Stick with an American made brand like Easton to start with. I see alot of guys using Fatboys and Lightspeeds, but I would reccomend and use ACCs. They are a solid arrow hands down.


----------



## jwshooter11 (Aug 18, 2006)

I'm actually getting great results with the Victory NanoForce 400! They absolutely stack!


----------



## JuniorsOutdoor (Apr 11, 2008)

bclowman said:


> x-ringer hv's are way to fragile. If someone hits right up snug to you and they get a good slap then your have a cracked shaft. You better be gentle pulling them out of tough targets also. The thin wall is very fragile. That's the price you pay for being so light. The non hv's probably aren't nearly as fragile.

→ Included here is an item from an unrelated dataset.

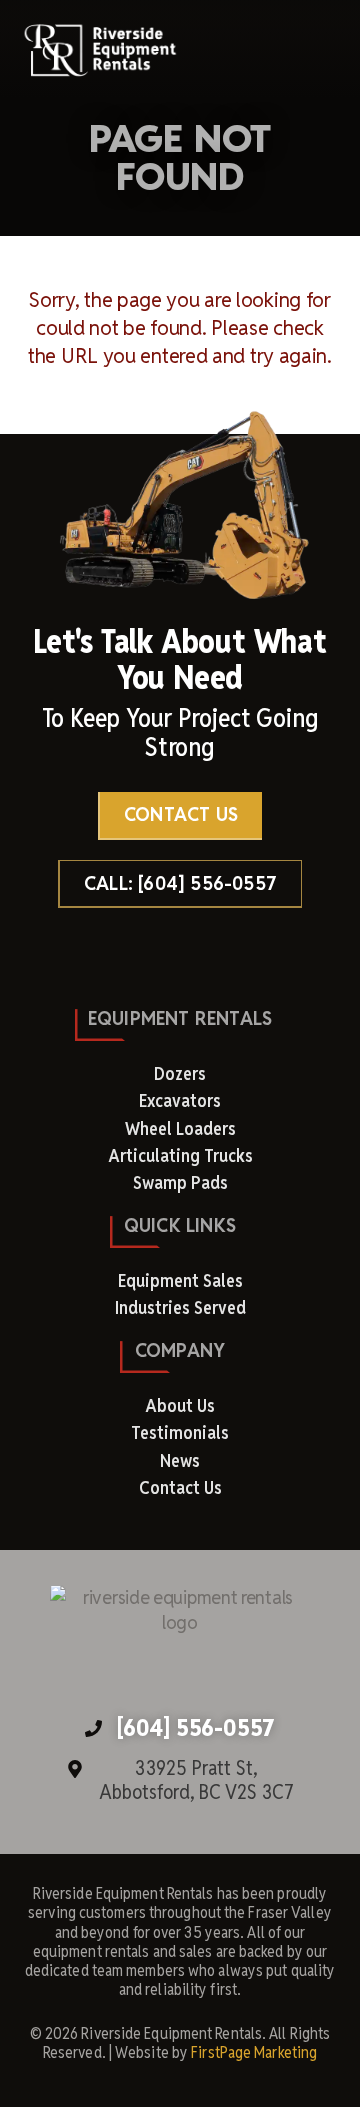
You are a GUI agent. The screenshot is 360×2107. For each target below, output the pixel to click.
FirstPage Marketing (254, 2052)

I've been shooting XRingerHV's for 1 year and 2 months (easily 6x a week) and not once has this happened to me. I've yet to have a cracked shaft from "a good slap". I've had very few backend impact breaks, and I use unibushings. I haven't had one front end impact break. I've sold dozens and dozens of them and not one customer has had issues either....actually, just one...he was such a bad shooter he was shooting them into his wood fence.


----------



## Lefteye19 (Aug 1, 2005)

*Gold Tip*

Gold Tips! I currently use GT Ultralight 30X Pros for my 3d setup. Big or small, the center is still the center.


----------



## DannyB (Feb 19, 2005)

I'm using CX Linejammers when using my Prestige and Forge Slipstreams (tapered shafts) on the Monster. The Slipstreams worked real well for me last year. Just had an itch to try out some fat arrows and the Linejammers are what I ended up with.


----------



## halvy (Feb 7, 2009)

11bravo said:


> Small chance I could be wrong but IF im thinking right, the Lightspeed 3d's are the same as the Flatline SURGICALS. I thought the flatliness were .003 and the lightspeeds/surgicals are .001 ? ? ? ?


correct 
sugicals=3d's
regular flatlines= regular lightspeeds

but like i posted differnt components

best combo is .001 straightness shaft with the unibushings and use the flatline inserts


----------



## romeo (Jan 21, 2007)

I have been shooting CXL 2's for about 3 yrs now and they are very durable and fly like darts out of my bow. I am still shooting 5 of them out of 6 which is all I purchased and it only broke because I let someone else pull it out of a very tuff target and they accidently broke it using excessive force with a little bending to get it out Lol! You do have to be careful when scraping old vanes and glue off so you dont take the outer layer off of the shaft, the newer CXL SS versions may be better at that but not sure. When I get down to 3 arrows left I will probably Try the CXL SS. 
The CXL is a good compromise between fat and standard carbon shafts and fly excellent with good speed. I also like Gold Tip and A/C/C's. The CXL 2's have given me a few points cutting the line on several occassions but it seemed like when I shoot the acc's it was either in or out, but usually in.


----------



## bclowman (Aug 2, 2009)

JuniorsOutdoor said:


> I've been shooting XRingerHV's for 1 year and 2 months (easily 6x a week) and not once has this happened to me. I've yet to have a cracked shaft from "a good slap". I've had very few backend impact breaks, and I use unibushings. I haven't had one front end impact break. I've sold dozens and dozens of them and not one customer has had issues either....actually, just one...he was such a bad shooter he was shooting them into his wood fence.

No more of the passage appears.